今回のドラマのタイトルであり、また物語のカギとなった”嘘”。

(『豊臣兄弟!』/(c)NHK)

序盤から追ってみると、まず信長と同盟を組み、岡崎へと戻る帰途で松平元康が、藤吉郎から「偉くなるにはどうすれば」と問われますが、”嘘”のアドバイスを送ります。

それから小牧山城で開かれた御前試合では「信長に満足してもらうため」と小一郎は武田佐吉をだまし、藤吉郎が勝ち上がる組み合わせを組んでもらいました。

さらに、前田利家との一戦で、木刀を落とした藤吉郎は「自分なら素手の相手に木刀で挑まない」と伝えて木刀を捨てさせますが、さらに利家もやられたふりをして秀吉をだまし、打ち据えます。

その後、信長の前で御前試合での仕込みがばれると「小一郎が勝手に」と嘘をついた藤吉郎。信長から褒められると「自分が考えた」とさらに嘘。その信長から、「鵜沼城主・大沢次郎左衛門を調略せよ」との命を受けたのち、想い人である寧々を前にして藤吉郎が再び嘘を…。

そして小一郎は調略すべく、あさひの夫・甚助とともの夫・弥助の力を借りて「大沢が織田に接近している」という噂をまく策をとります。

最終的に大沢と対面することができた二人。
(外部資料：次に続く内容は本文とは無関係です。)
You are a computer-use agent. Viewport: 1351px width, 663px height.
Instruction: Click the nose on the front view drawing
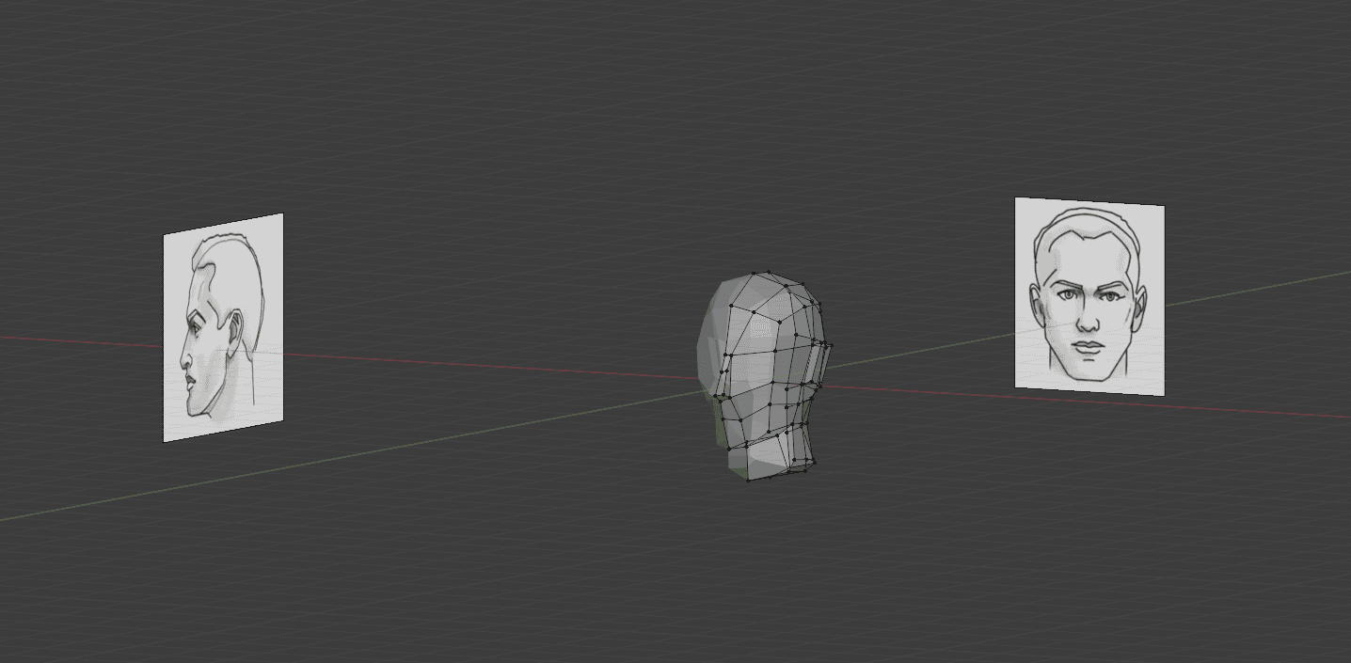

「天の示した道」などと嘘を重ねて調略に臨みますが、そこに噂をばらまいていた犯人として連れてこられた弥助を前に、二人はしらばっくれてしまいます。

さらに信長の元に寝返るべくやってきた大沢でしたが、その従者は毒を塗った”くない”を隠し持っていたと利家から指摘をーー。

と、ざっくりと把握しただけで少なくとも10を超える”嘘”が散りばめられていました。